This is a Pytorch implementation of the basic CNN approach proposed in there: https://machinelearningmastery.com/cnn-models-for-human-activity-recognition-time-series-classification/
First, install dependencies
# clone project
git clone https://github.com/YourGithubName/Your-project-name
# Create and activate virtual env (OPTIONAL)

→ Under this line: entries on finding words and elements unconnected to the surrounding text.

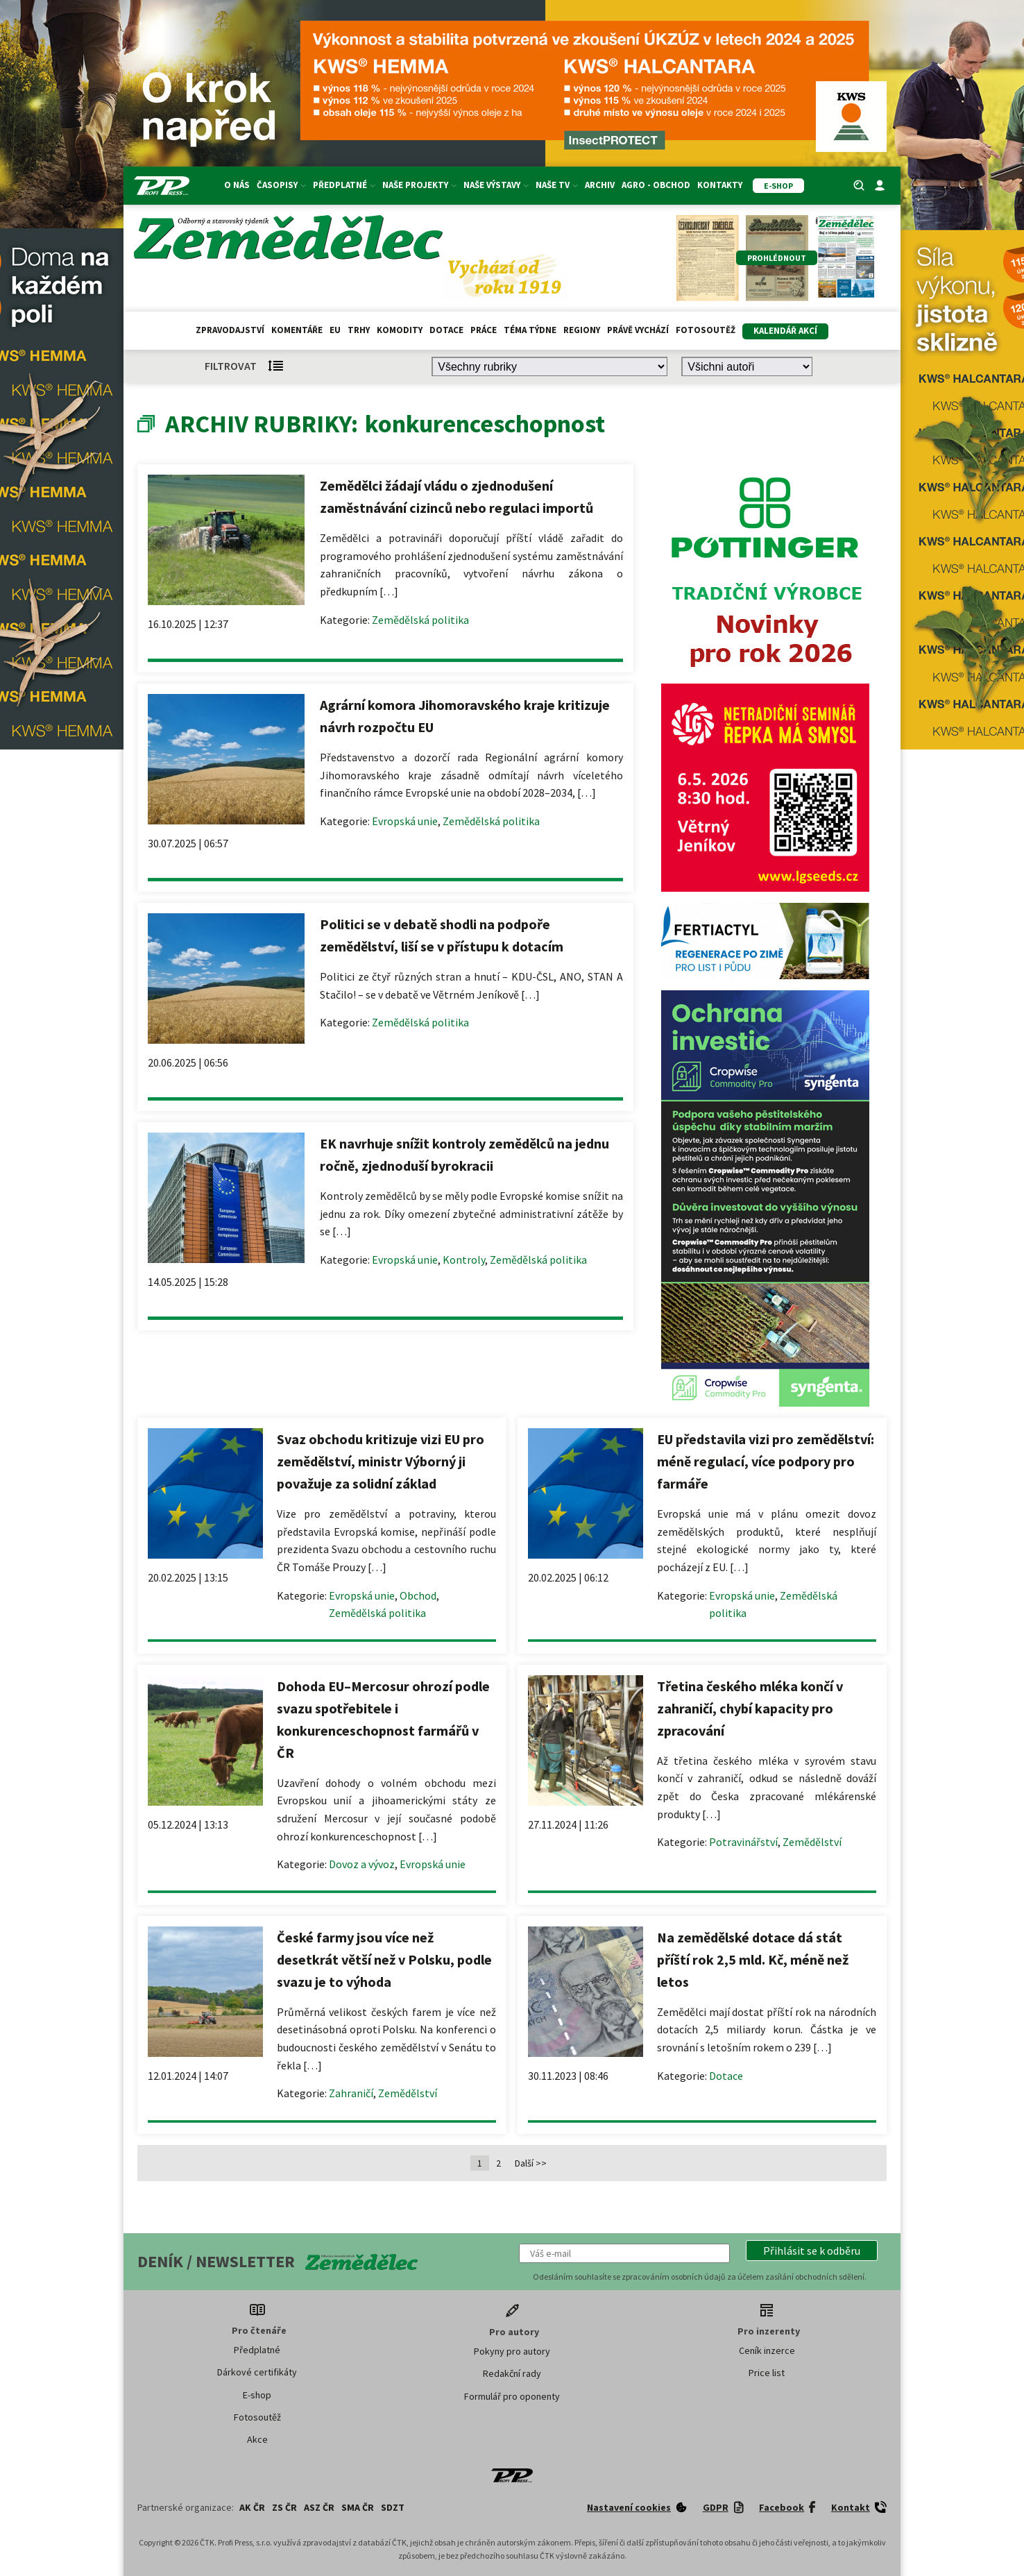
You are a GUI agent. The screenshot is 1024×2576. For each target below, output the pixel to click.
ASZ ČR (319, 2507)
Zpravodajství (230, 330)
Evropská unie (405, 821)
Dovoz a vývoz (362, 1864)
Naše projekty (419, 185)
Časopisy (281, 185)
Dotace (446, 330)
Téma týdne (530, 330)
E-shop (257, 2395)
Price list (767, 2372)
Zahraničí (351, 2093)
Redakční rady (512, 2373)
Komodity (400, 330)
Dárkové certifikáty (257, 2372)
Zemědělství (812, 1842)
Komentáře (297, 330)
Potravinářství (743, 1842)
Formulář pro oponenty (512, 2396)
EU (335, 330)
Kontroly (464, 1259)
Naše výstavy (496, 185)
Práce (483, 330)
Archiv (600, 185)
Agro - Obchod (656, 185)
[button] (812, 2250)
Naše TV (557, 185)
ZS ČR (284, 2507)
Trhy (359, 330)
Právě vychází (638, 330)
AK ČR (252, 2507)
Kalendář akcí (785, 331)
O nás (237, 185)
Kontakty (719, 185)
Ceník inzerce (767, 2350)
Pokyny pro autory (512, 2351)
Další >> (531, 2163)
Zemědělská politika (420, 620)
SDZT (392, 2507)
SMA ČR (357, 2507)
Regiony (581, 330)
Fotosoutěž (705, 330)
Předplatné (344, 185)
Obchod (418, 1595)
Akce (257, 2439)
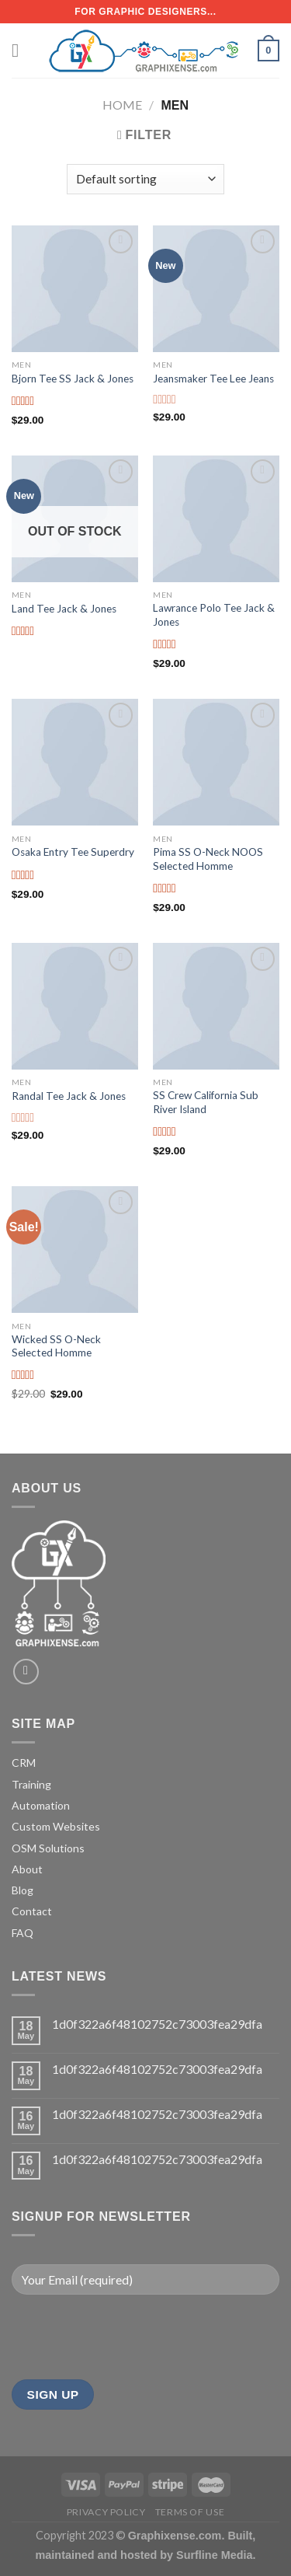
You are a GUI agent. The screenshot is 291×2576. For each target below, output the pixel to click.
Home (122, 104)
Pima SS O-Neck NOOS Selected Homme (208, 859)
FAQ (22, 1932)
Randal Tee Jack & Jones (69, 1096)
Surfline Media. (215, 2555)
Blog (22, 1890)
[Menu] (21, 50)
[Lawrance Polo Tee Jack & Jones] (216, 519)
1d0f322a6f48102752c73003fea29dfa (157, 2023)
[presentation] (130, 2337)
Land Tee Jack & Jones (64, 608)
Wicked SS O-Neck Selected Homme (56, 1346)
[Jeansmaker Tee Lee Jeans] (216, 288)
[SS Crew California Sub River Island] (216, 1006)
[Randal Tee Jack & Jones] (75, 1006)
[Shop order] (145, 179)
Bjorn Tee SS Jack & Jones (72, 378)
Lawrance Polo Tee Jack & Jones (214, 615)
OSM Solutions (48, 1848)
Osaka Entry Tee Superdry (73, 852)
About (27, 1869)
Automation (41, 1805)
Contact (32, 1911)
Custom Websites (56, 1826)
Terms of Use (189, 2512)
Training (31, 1784)
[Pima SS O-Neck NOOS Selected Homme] (216, 762)
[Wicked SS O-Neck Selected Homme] (75, 1249)
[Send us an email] (26, 1671)
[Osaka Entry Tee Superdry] (75, 762)
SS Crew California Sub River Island (205, 1102)
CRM (24, 1762)
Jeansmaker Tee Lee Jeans (213, 378)
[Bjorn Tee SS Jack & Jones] (75, 288)
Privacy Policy (106, 2512)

cd human-activity-recognition
python3 -m venv har
source har/bin/activate
# Install dependencies
pip install -r requirements.txt
Next, download the dataset and unzip it in a data/
. Your folder should look like that:
.
├── README.md
├── data
│ └── UCI HAR Dataset
│ ├── README.txt
│ ├── activity_labels.txt
│ ├── features.txt
│ ├── features_info.txt
│ ├── test
│ └── train
├── requirements.txt
├── setup.py
└── src
Next, navigate to the baseline code and run it.
# module folder
cd src/cnn1d/baseline
# run module (example: mnist as your main contribution)
python trainer.py
With the proposed setting, after 10 epochs we obtain the following confusion matrix and a validation accuray of 90.7%:
[[462 16 18 0 0 0]
[ 6 439 26 0 0 0]
[ 2 5 413 0 0 0]
[ 0 9 0 375 107 0]
[ 1 2 0 70 459 0]
[ 0 14 0 0 0 523]]
We have tried to replace the CNN with an RNN which should be more adapted to temporal data. the files can be found in src/rnn
:
# module folder
cd src/rnn/baseline
# run module (example: mnist as your main contribution)
python trainer.py
The results are not as good as the baseline CNN, we achieve a validation accuracy of 80%.